Exact copy, pictures omitted: the line holding "Open the تنظیمات gear icon" and every line after it down to the end of the entries.

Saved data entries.
*****
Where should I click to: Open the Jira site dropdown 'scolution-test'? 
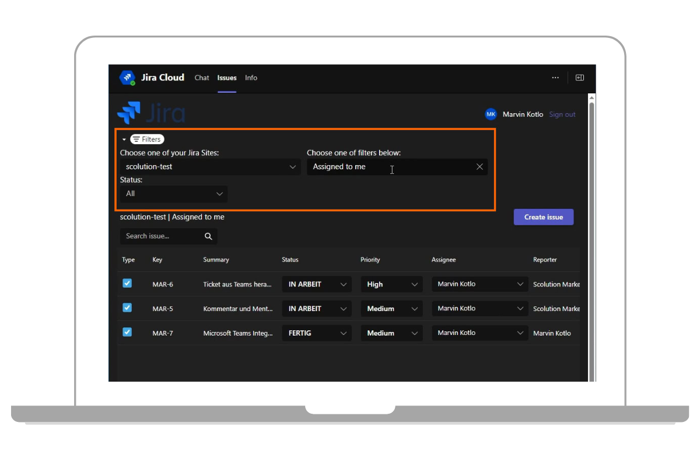(211, 167)
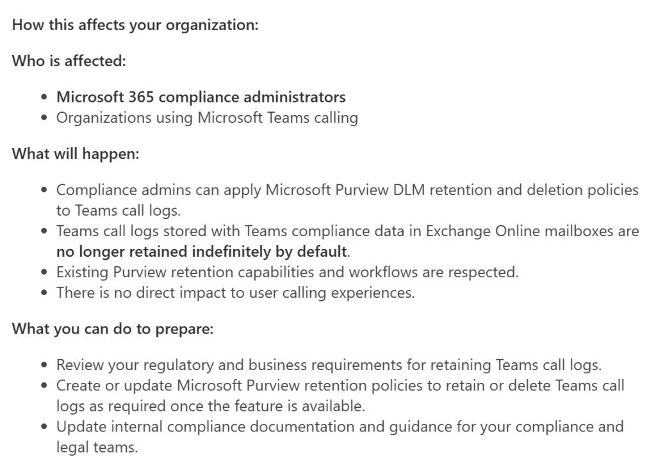656x459 pixels.
Task: Click the "Microsoft Purview DLM" phrase
Action: pos(331,190)
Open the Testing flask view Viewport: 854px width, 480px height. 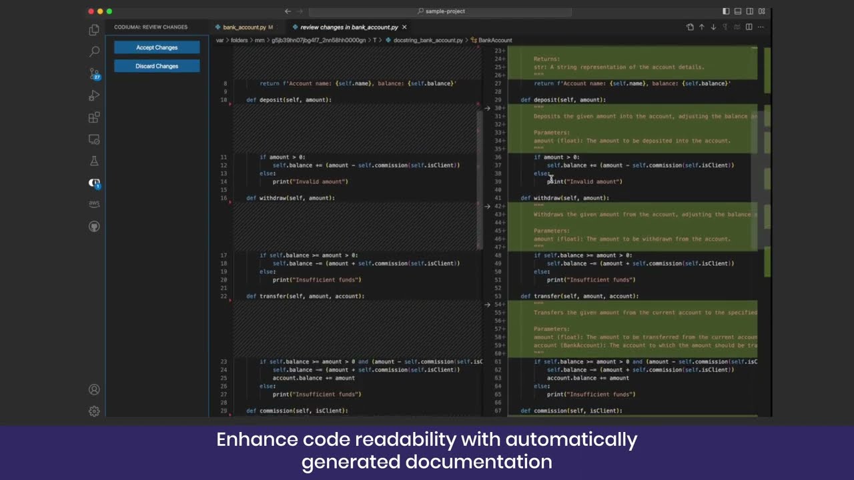94,161
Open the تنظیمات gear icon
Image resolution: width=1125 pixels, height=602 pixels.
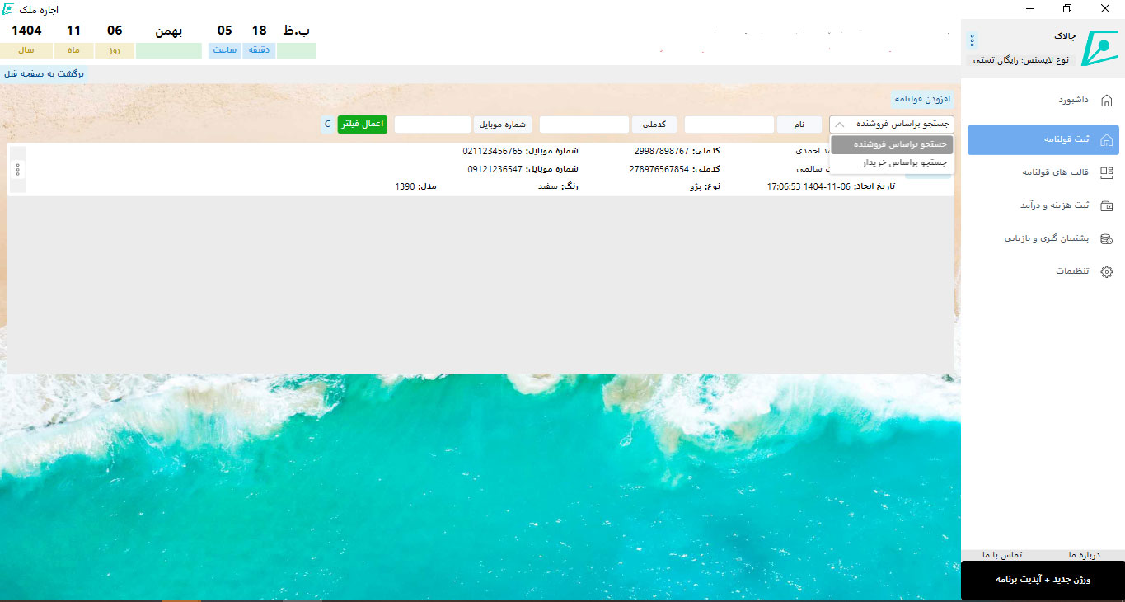point(1106,271)
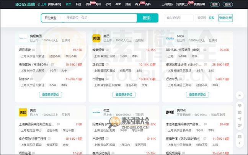Open the bilibili company logo
Screen dimensions: 248x155
(170, 38)
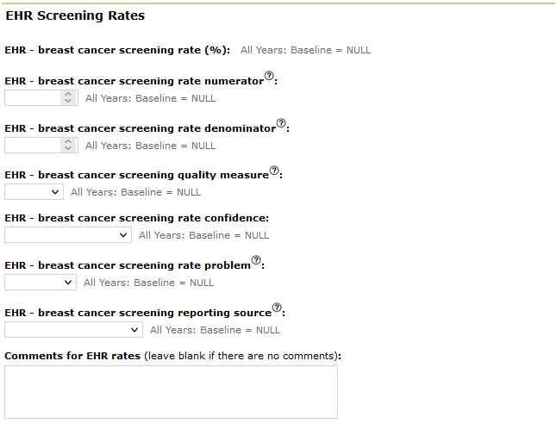Expand the screening reporting source dropdown
Screen dimensions: 556x423
tap(73, 330)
*****
Your response.
Open the تنظیمات gear icon
Image resolution: width=1125 pixels, height=602 pixels.
point(1106,271)
Open the bilibili company logo
Screen dimensions: 248x155
(170, 38)
Expand the screening reporting source dropdown
Screen dimensions: 556x423
tap(73, 330)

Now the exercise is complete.